Problem is:
Let $(X,Y,W,Z)$ be disjoint sets of random variables each with finite space. Prove that :
If: $X$ is independent of $(Y,Z)$ given $W$
then we have : $X$ is independent of $Y$ given $Z,W$
I found a solution on conditional-independence-property-weak-union
My question is why the following proof gets an incorrect result(assume it is positive):
$P\left( {\left. {X,Y} \right|W,Z} \right) = \frac{{P\left( {\left. {X,Y,Z} \right|W} \right)}}{{P\left( {\left.
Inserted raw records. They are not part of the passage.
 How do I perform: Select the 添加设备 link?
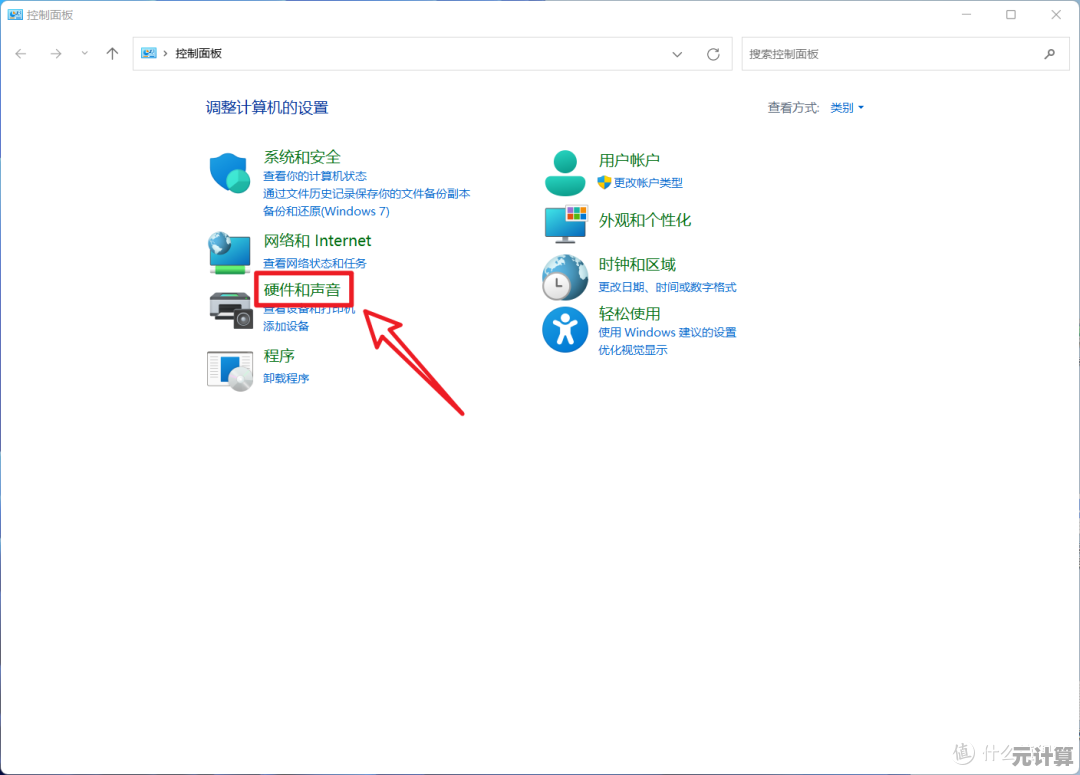click(286, 326)
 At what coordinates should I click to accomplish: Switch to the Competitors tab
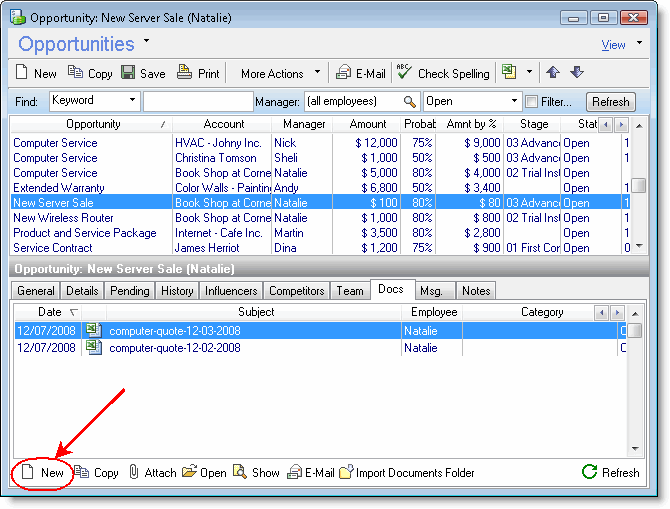pos(296,291)
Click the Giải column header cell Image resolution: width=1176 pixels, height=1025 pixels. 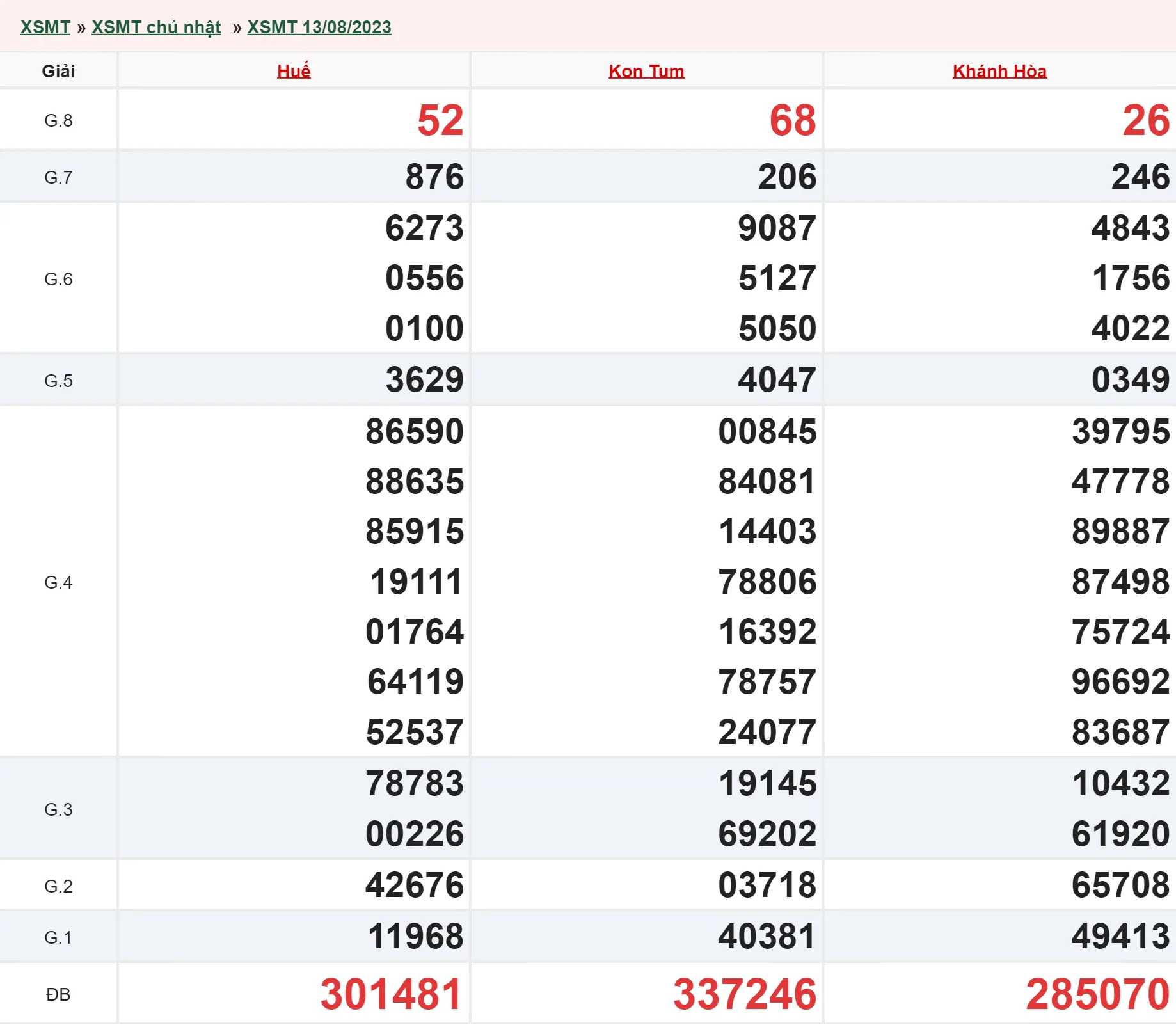pyautogui.click(x=58, y=71)
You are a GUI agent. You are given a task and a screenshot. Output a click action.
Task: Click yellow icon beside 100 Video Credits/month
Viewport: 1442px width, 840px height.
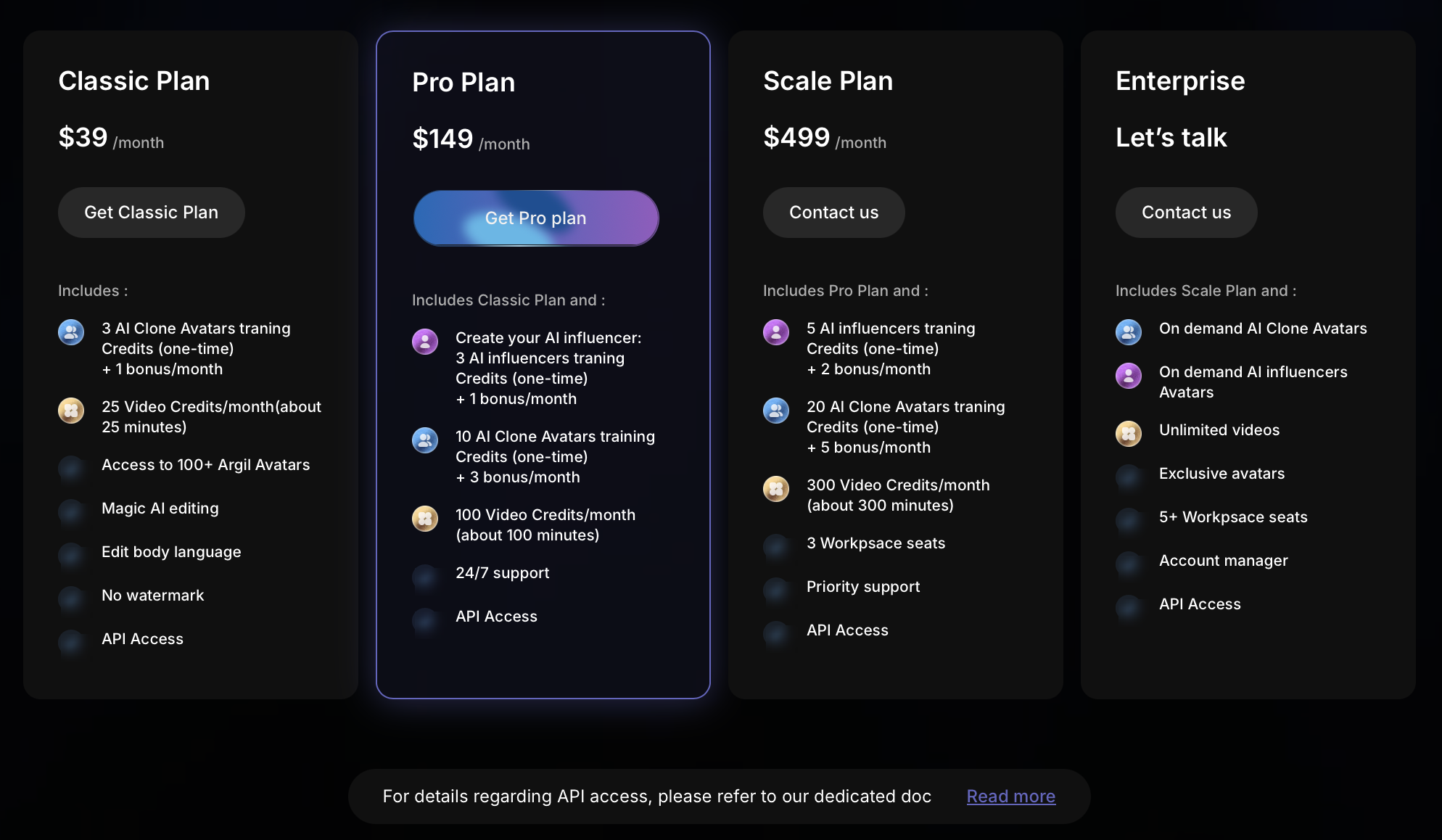click(x=425, y=519)
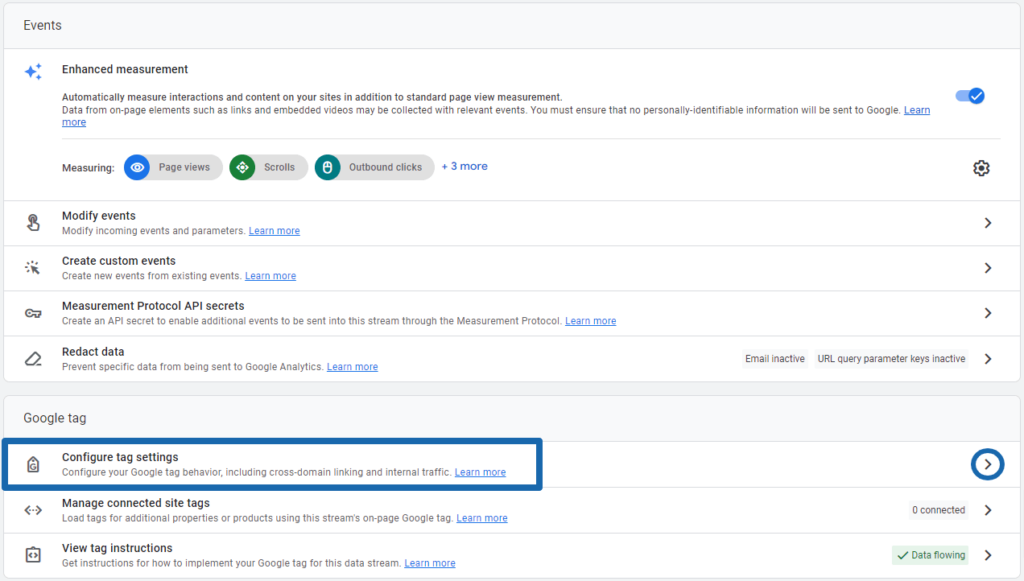Expand the Modify events section chevron
This screenshot has height=581, width=1024.
point(987,222)
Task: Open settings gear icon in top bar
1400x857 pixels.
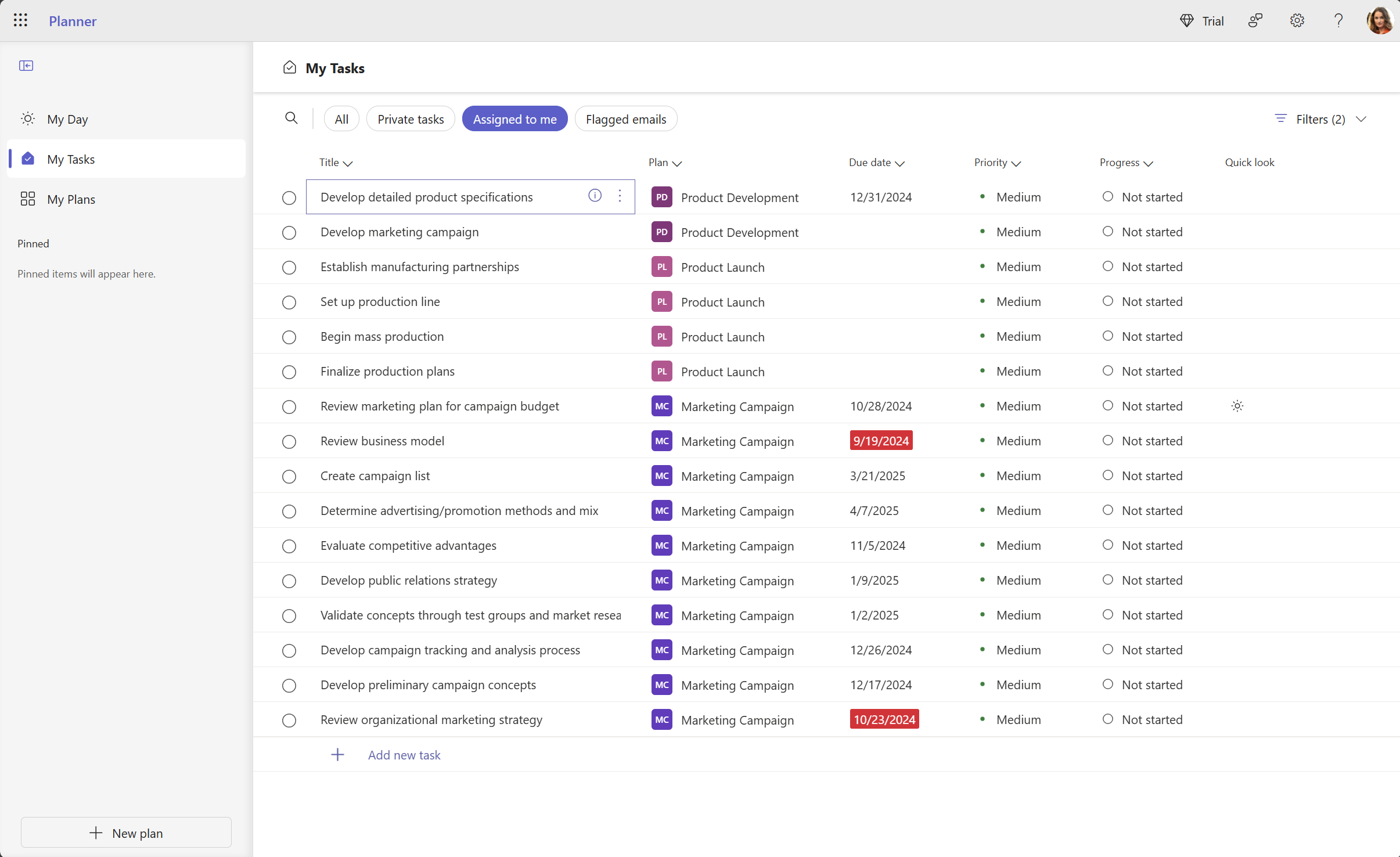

Z \right|W} \right)}} = \frac{{P\left( {\left. X \right|W} \right)P\left( {\left. {Y,Z} \right|W} \right)}}{{P\left( {\left. Z \right|W} \right)}} = P\left( {\left. Y \right|Z,W} \right)P\left( {\left. X \right|W} \right) \ne P\left( {\left. Y \right|Z,W} \right)P\left( {\left. X \right|Z,W} \right)$
Remember, the conditional probability is a function, not a number, so you need to be careful when manipulating these quantities. I will use the same interpretation of the question as David Moews did in his answer that you linked to. Thus, $W,X,Y,Z$ are random variables defined on the same finite probability space.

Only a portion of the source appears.